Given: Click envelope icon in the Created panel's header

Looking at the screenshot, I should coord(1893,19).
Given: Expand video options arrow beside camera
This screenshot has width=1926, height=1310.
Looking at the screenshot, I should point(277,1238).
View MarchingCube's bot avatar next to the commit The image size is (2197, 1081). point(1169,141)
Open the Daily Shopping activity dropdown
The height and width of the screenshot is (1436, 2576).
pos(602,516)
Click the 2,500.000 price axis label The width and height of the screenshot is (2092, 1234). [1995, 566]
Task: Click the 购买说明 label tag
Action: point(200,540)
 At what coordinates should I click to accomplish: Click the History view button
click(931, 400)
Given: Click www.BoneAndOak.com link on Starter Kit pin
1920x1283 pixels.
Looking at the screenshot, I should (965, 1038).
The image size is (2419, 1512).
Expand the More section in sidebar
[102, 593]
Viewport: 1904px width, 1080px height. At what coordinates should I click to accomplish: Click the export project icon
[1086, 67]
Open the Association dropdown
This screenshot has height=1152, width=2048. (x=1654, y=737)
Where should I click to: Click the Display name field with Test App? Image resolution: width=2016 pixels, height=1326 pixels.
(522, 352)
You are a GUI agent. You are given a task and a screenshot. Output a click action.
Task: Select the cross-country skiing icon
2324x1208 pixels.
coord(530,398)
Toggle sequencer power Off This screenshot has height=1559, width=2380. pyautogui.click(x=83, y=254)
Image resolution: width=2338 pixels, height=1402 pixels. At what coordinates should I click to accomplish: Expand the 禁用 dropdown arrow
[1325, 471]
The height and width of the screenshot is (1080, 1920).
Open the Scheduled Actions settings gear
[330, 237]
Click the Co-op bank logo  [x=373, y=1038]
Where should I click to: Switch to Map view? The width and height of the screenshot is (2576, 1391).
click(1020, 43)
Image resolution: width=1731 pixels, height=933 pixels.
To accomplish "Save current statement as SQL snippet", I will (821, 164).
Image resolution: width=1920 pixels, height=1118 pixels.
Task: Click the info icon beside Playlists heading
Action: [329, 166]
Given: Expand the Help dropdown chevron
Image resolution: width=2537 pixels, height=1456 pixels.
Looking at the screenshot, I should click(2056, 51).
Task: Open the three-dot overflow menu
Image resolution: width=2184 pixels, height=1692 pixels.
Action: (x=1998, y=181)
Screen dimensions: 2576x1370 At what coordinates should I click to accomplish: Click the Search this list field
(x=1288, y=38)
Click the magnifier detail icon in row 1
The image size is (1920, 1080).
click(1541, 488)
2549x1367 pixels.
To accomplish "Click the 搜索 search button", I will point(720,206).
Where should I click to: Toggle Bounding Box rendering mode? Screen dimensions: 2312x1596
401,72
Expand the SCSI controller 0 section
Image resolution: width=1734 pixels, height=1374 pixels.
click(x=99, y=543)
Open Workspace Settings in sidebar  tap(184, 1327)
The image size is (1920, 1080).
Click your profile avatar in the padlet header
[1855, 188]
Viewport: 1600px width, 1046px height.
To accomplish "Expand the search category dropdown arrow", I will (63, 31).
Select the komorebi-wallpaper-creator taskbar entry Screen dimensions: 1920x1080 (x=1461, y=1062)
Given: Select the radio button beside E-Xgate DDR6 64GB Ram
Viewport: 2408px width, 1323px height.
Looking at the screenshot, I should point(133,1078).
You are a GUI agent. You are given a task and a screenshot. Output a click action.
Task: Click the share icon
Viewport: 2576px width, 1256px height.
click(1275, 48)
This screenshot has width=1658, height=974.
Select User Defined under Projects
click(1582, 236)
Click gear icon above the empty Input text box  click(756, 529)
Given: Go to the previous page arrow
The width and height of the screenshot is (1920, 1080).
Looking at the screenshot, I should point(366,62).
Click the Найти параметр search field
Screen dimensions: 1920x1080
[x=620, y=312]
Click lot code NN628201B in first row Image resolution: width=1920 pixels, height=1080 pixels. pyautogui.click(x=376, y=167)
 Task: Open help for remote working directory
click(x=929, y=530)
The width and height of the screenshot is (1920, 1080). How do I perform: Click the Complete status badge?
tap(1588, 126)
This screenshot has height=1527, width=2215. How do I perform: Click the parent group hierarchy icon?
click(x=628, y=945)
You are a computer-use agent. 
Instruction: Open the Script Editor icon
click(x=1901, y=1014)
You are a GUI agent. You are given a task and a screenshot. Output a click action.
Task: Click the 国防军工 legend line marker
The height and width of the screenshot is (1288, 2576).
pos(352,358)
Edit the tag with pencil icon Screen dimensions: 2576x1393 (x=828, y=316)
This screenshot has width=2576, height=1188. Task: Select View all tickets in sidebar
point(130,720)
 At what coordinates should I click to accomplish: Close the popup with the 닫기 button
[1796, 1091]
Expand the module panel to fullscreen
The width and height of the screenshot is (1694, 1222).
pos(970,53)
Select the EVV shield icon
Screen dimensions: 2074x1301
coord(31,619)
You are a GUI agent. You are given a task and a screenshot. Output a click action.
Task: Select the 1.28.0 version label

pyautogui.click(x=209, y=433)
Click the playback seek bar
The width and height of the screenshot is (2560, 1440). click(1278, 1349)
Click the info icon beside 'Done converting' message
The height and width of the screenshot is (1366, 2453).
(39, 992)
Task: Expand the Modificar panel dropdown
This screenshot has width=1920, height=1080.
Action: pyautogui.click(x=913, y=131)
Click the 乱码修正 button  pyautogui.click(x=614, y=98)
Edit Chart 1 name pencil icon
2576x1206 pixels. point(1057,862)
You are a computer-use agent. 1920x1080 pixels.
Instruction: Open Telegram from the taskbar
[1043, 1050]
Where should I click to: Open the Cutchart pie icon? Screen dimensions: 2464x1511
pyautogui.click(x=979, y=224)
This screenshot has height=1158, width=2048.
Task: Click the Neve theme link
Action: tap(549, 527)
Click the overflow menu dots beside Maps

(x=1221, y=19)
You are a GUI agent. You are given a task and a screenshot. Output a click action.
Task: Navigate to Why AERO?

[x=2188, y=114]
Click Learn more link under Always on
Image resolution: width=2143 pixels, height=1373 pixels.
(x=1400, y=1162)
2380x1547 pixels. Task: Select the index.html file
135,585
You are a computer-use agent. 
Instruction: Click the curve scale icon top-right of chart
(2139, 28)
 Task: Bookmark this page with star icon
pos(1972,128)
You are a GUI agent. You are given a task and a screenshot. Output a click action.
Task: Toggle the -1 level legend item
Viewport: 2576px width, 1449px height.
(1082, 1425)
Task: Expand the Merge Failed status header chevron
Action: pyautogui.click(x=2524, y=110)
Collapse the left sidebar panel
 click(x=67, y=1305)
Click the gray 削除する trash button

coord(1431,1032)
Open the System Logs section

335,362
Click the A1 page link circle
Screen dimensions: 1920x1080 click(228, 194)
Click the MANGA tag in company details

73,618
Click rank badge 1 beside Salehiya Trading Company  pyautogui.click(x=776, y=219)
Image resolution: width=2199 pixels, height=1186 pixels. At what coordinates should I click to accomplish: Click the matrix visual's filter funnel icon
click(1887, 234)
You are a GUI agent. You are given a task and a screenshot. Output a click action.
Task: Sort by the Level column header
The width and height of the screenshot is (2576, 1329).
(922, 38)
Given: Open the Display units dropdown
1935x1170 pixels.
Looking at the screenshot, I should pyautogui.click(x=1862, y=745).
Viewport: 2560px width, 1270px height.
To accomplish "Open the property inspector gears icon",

+-------+

Reproduce the material exactly, and keep every line as it is.

Given: Click envelope icon in the Created panel's header

Looking at the screenshot, I should coord(1893,19).
Given: Expand video options arrow beside camera
This screenshot has width=1926, height=1310.
Looking at the screenshot, I should point(277,1238).
View MarchingCube's bot avatar next to the commit The image size is (2197, 1081). point(1169,141)
Open the Daily Shopping activity dropdown
The height and width of the screenshot is (1436, 2576).
pos(602,516)
Click the 2,500.000 price axis label The width and height of the screenshot is (2092, 1234). [1995, 566]
Task: Click the 购买说明 label tag
Action: point(200,540)
 At what coordinates should I click to accomplish: Click the History view button
click(931, 400)
Given: Click www.BoneAndOak.com link on Starter Kit pin
1920x1283 pixels.
Looking at the screenshot, I should (965, 1038).
The image size is (2419, 1512).
Expand the More section in sidebar
[102, 593]
Viewport: 1904px width, 1080px height. At what coordinates should I click to accomplish: Click the export project icon
[1086, 67]
Open the Association dropdown
This screenshot has height=1152, width=2048. (x=1654, y=737)
Where should I click to: Click the Display name field with Test App? Image resolution: width=2016 pixels, height=1326 pixels.
(522, 352)
You are a GUI agent. You are given a task and a screenshot. Output a click action.
Task: Select the cross-country skiing icon
2324x1208 pixels.
coord(530,398)
Toggle sequencer power Off This screenshot has height=1559, width=2380. pyautogui.click(x=83, y=254)
Image resolution: width=2338 pixels, height=1402 pixels. At what coordinates should I click to accomplish: Expand the 禁用 dropdown arrow
[1325, 471]
The height and width of the screenshot is (1080, 1920).
Open the Scheduled Actions settings gear
[330, 237]
Click the Co-op bank logo  [x=373, y=1038]
Where should I click to: Switch to Map view? The width and height of the screenshot is (2576, 1391).
click(1020, 43)
Image resolution: width=1731 pixels, height=933 pixels.
To accomplish "Save current statement as SQL snippet", I will (821, 164).
Image resolution: width=1920 pixels, height=1118 pixels.
Task: Click the info icon beside Playlists heading
Action: [329, 166]
Given: Expand the Help dropdown chevron
Image resolution: width=2537 pixels, height=1456 pixels.
Looking at the screenshot, I should click(2056, 51).
Task: Open the three-dot overflow menu
Image resolution: width=2184 pixels, height=1692 pixels.
Action: (x=1998, y=181)
Screen dimensions: 2576x1370 At what coordinates should I click to accomplish: Click the Search this list field
(x=1288, y=38)
Click the magnifier detail icon in row 1
The image size is (1920, 1080).
click(1541, 488)
2549x1367 pixels.
To accomplish "Click the 搜索 search button", I will point(720,206).
Where should I click to: Toggle Bounding Box rendering mode? Screen dimensions: 2312x1596
401,72
Expand the SCSI controller 0 section
Image resolution: width=1734 pixels, height=1374 pixels.
click(x=99, y=543)
Open Workspace Settings in sidebar  tap(184, 1327)
The image size is (1920, 1080).
Click your profile avatar in the padlet header
[1855, 188]
Viewport: 1600px width, 1046px height.
To accomplish "Expand the search category dropdown arrow", I will (63, 31).
Select the komorebi-wallpaper-creator taskbar entry Screen dimensions: 1920x1080 (x=1461, y=1062)
Given: Select the radio button beside E-Xgate DDR6 64GB Ram
Viewport: 2408px width, 1323px height.
Looking at the screenshot, I should point(133,1078).
You are a GUI agent. You are given a task and a screenshot. Output a click action.
Task: Click the share icon
Viewport: 2576px width, 1256px height.
click(1275, 48)
This screenshot has width=1658, height=974.
Select User Defined under Projects
click(1582, 236)
Click gear icon above the empty Input text box  click(756, 529)
Given: Go to the previous page arrow
The width and height of the screenshot is (1920, 1080).
Looking at the screenshot, I should point(366,62).
Click the Найти параметр search field
Screen dimensions: 1920x1080
[x=620, y=312]
Click lot code NN628201B in first row Image resolution: width=1920 pixels, height=1080 pixels. pyautogui.click(x=376, y=167)
 Task: Open help for remote working directory
click(x=929, y=530)
The width and height of the screenshot is (1920, 1080). How do I perform: Click the Complete status badge?
tap(1588, 126)
This screenshot has height=1527, width=2215. How do I perform: Click the parent group hierarchy icon?
click(x=628, y=945)
You are a computer-use agent. 
Instruction: Open the Script Editor icon
click(x=1901, y=1014)
You are a GUI agent. You are given a task and a screenshot. Output a click action.
Task: Click the 国防军工 legend line marker
The height and width of the screenshot is (1288, 2576).
pos(352,358)
Edit the tag with pencil icon Screen dimensions: 2576x1393 (x=828, y=316)
This screenshot has width=2576, height=1188. Task: Select View all tickets in sidebar
point(130,720)
 At what coordinates should I click to accomplish: Close the popup with the 닫기 button
[1796, 1091]
Expand the module panel to fullscreen
The width and height of the screenshot is (1694, 1222).
pos(970,53)
Select the EVV shield icon
Screen dimensions: 2074x1301
coord(31,619)
You are a GUI agent. You are given a task and a screenshot. Output a click action.
Task: Select the 1.28.0 version label

pyautogui.click(x=209, y=433)
Click the playback seek bar
The width and height of the screenshot is (2560, 1440). click(1278, 1349)
Click the info icon beside 'Done converting' message
The height and width of the screenshot is (1366, 2453).
(39, 992)
Task: Expand the Modificar panel dropdown
This screenshot has width=1920, height=1080.
Action: pyautogui.click(x=913, y=131)
Click the 乱码修正 button  pyautogui.click(x=614, y=98)
Edit Chart 1 name pencil icon
2576x1206 pixels. point(1057,862)
You are a computer-use agent. 1920x1080 pixels.
Instruction: Open Telegram from the taskbar
[1043, 1050]
Where should I click to: Open the Cutchart pie icon? Screen dimensions: 2464x1511
pyautogui.click(x=979, y=224)
This screenshot has height=1158, width=2048.
Task: Click the Neve theme link
Action: tap(549, 527)
Click the overflow menu dots beside Maps

(x=1221, y=19)
You are a GUI agent. You are given a task and a screenshot. Output a click action.
Task: Navigate to Why AERO?

[x=2188, y=114]
Click Learn more link under Always on
Image resolution: width=2143 pixels, height=1373 pixels.
(x=1400, y=1162)
2380x1547 pixels. Task: Select the index.html file
135,585
You are a computer-use agent. 
Instruction: Click the curve scale icon top-right of chart
(2139, 28)
 Task: Bookmark this page with star icon
pos(1972,128)
You are a GUI agent. You are given a task and a screenshot. Output a click action.
Task: Toggle the -1 level legend item
Viewport: 2576px width, 1449px height.
(1082, 1425)
Task: Expand the Merge Failed status header chevron
Action: pyautogui.click(x=2524, y=110)
Collapse the left sidebar panel
 click(x=67, y=1305)
Click the gray 削除する trash button

coord(1431,1032)
Open the System Logs section

335,362
Click the A1 page link circle
Screen dimensions: 1920x1080 click(228, 194)
Click the MANGA tag in company details

73,618
Click rank badge 1 beside Salehiya Trading Company  pyautogui.click(x=776, y=219)
Image resolution: width=2199 pixels, height=1186 pixels. At what coordinates should I click to accomplish: Click the matrix visual's filter funnel icon
click(1887, 234)
You are a GUI agent. You are given a task and a screenshot. Output a click action.
Task: Sort by the Level column header
The width and height of the screenshot is (2576, 1329).
(922, 38)
Given: Open the Display units dropdown
1935x1170 pixels.
Looking at the screenshot, I should pyautogui.click(x=1862, y=745).
Viewport: 2560px width, 1270px height.
To accomplish "Open the property inspector gears icon",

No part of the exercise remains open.